A Proportional Hazards Models perspective on MTBF estimation for centrifugal pumps
Centrifugal pumps are critical assets in oil and gas operations, where failures can trigger severe production losses, safety hazards, and environmental incidents. This industry faces shrinking margins, rising operational costs, and growing regulatory and sustainability pressures, making reliability a strategic priority. To help in addressing these issues, predictive reliability has evolved beyond traditional maintenance practices to ensure operational integrity and risk reduction, particularly for rotating equipment.

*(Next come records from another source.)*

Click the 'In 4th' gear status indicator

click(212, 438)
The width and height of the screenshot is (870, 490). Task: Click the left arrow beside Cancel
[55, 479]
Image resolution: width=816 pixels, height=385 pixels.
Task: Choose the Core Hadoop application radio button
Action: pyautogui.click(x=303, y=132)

While many studies focus on component‑level prognostics using high‑frequency sensor data, these approaches often require extensive real‑time monitoring that is not feasible in many plants. This keynote introduces a system‑level framework for MTBF prediction of API centrifugal pumps using Proportional Hazards Models, leveraging operational data from an oil refinery. The methodology integrates design parameters, operating conditions, vibration severity, and maintenance records to deliver robust reliability estimates under data constraints.
Results highlight the dominant influence of maintenance practices and operating conditions, with vibration severity emerging as a critical factor aligned with ISO standards. By quantifying these effects, the framework provides actionable insights for optimizing maintenance strategies, improving asset performance, and reinforcing process safety and environmental protection in oil and gas facilities.